Sex Equality Panic

How to Cite

Spindelman, M. (2004). Sex Equality Panic. Columbia Journal of Gender and Law, 13(1). https://doi.org/10.7916/cjgl.v13i1.2490

Abstract

The Supreme Court’s announcement in Oncale v. Sundowner Offshore Services, Inc., that same-sex sexual harassment can be actionable sex discrimination under federal anti-discrimination law, changes the social context against which it was decided. No longer, for instance, are men guaranteed all the protections male supremacy has traditionally offered them when they sexually subordinate other men. In refusing to de-sexualize same-sex sexual violence or render it legally invisible, Oncale disrupts the conventional social meanings that that violence has had. After Oncale, one cannot quite be certain how “boys will be boys,” or how one is supposed to “take it like a man.”
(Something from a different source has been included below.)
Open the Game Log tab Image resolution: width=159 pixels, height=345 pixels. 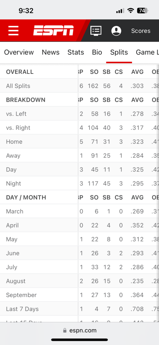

As a strike against male supremacy, Oncale is an important step forward for sex equality rights, including the rights of those who identify or are identified as lesbians and gay men. For the first time ever, the Supreme Court has made anti-gay discrimination, in the form of sexual violence at least, subject to judicial scrutiny and action as a matter of sex equality law. Judicial decisions in Oncale’s wake have already begun to acknowledge this transformative potential. As Janet Halley observes: “a gay-friendly analysis has to welcome the Court’s [Oncale] decision that same-sex sex harassment is actionable sex discrimination: Without it, federal antidiscrimination law would have explicitly declared open season on gay men and lesbians, leaving us unprotected from sexual interference that can threaten our very ability to work and leam.